Saving memory to avoid CUDA OOM with GTX-1080Ti

Question

Saving memory to avoid CUDA OOM with GTX-1080Ti

daisukelab opened this issue 6 years ago · comments

Daisuke Niizumi commented 6 years ago

Hi,

Thank you very much for sharing this repository, it helps quick try.
But so far I'm struggling to avoid OOM below.

Is there any clue suppressing memory use?

Using Omniglot dataset.
Tried DataLoader num_worker=1, but it still shows error.

$ python proto_nets.py --dataset omniglot
omniglot_nt=1_kt=60_qt=5_nv=1_kv=5_qv=1
Indexing background...
100%|██████████████████████████████████████████████████████████████████████████████████████████████████████████████████████████████████████████████████████████| 19280/19280 [00:00<00:00, 281958.22it/s]
Indexing evaluation...
100%|██████████████████████████████████████████████████████████████████████████████████████████████████████████████████████████████████████████████████████████| 13180/13180 [00:00<00:00, 302261.60it/s]
Training Prototypical network on omniglot...
Begin training...
Epoch 1:   2%|██▎                                                                                                                  | 2/100 [00:06<06:29,  3.98s/it, loss=57.9, categorical_accuracy=0.35]Traceback (most recent call last):
  File "proto_nets.py", line 129, in <module>
    'distance': args.distance},
  File "/home/me/lab/few-shot/ew-shot/few_shot/train.py", line 113, in fit
    loss, y_pred = fit_function(model, optimiser, loss_fn, x, y, **fit_function_kwargs)
  File "/home/me/lab/few-shot/few_shot/proto.py", line 67, in proto_net_episode
    loss.backward()
  File "/home/me/anaconda3/lib/python3.6/site-packages/torch/tensor.py", line 102, in backward
    torch.autograd.backward(self, gradient, retain_graph, create_graph)
  File "/home/me/anaconda3/lib/python3.6/site-packages/torch/autograd/__init__.py", line 90, in backward
    allow_unreachable=True)  # allow_unreachable flag
RuntimeError: CUDA out of memory.
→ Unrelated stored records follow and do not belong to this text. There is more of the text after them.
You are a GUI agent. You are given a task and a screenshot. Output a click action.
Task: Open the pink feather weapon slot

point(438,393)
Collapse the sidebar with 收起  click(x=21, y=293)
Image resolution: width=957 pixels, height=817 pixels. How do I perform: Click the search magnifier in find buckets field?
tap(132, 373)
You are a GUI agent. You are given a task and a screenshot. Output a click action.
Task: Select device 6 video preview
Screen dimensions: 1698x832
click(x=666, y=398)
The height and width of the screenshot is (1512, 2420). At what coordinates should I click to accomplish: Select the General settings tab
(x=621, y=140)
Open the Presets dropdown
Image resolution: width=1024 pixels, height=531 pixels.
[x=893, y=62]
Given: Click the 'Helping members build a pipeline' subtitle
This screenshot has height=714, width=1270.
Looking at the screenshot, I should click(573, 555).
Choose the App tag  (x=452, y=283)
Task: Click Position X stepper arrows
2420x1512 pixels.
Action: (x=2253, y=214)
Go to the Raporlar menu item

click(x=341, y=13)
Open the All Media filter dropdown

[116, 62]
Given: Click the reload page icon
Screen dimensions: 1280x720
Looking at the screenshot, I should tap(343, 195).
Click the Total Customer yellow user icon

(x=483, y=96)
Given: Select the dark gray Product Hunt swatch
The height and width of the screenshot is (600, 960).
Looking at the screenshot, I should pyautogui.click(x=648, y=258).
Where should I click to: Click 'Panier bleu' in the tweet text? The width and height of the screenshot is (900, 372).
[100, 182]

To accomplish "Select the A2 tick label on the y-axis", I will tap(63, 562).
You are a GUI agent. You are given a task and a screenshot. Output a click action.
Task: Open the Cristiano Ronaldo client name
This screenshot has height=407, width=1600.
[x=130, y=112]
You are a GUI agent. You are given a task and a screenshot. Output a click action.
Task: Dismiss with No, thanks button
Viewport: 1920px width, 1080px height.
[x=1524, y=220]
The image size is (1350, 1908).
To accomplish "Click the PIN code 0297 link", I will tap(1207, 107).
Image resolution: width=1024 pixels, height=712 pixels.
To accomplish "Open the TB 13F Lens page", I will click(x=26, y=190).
Tried to allocate 316.50 MiB (GPU 0; 10.91 GiB total capacity; 9.70 GiB already allocated; 95.38 MiB free; 245.36 MiB cached)

Daisuke Niizumi · Answer 1 · Fri Dec 21 2018 19:38:34 GMT+0800 (China Standard Time)

Hi,

I'm sorry to disturb you once again.
It's always like Murphy's law, I could find what was wrong right after writing this issue post...
It was too big --k-train, now I could make it run successfully.

$ python proto_nets.py --dataset omniglot --k-train 5

BTW, I like Keras-like API implementation, it's great. :)

Thanks again.

Oscar Knagg · Answer 2 · Sun Dec 23 2018 07:28:08 GMT+0800 (China Standard Time)

No worries, let me know if you have any more issues.

I recently made the Keras-like API into the pip package olympic. Docs are here: https://olympic-pytorch.readthedocs.io/en/latest/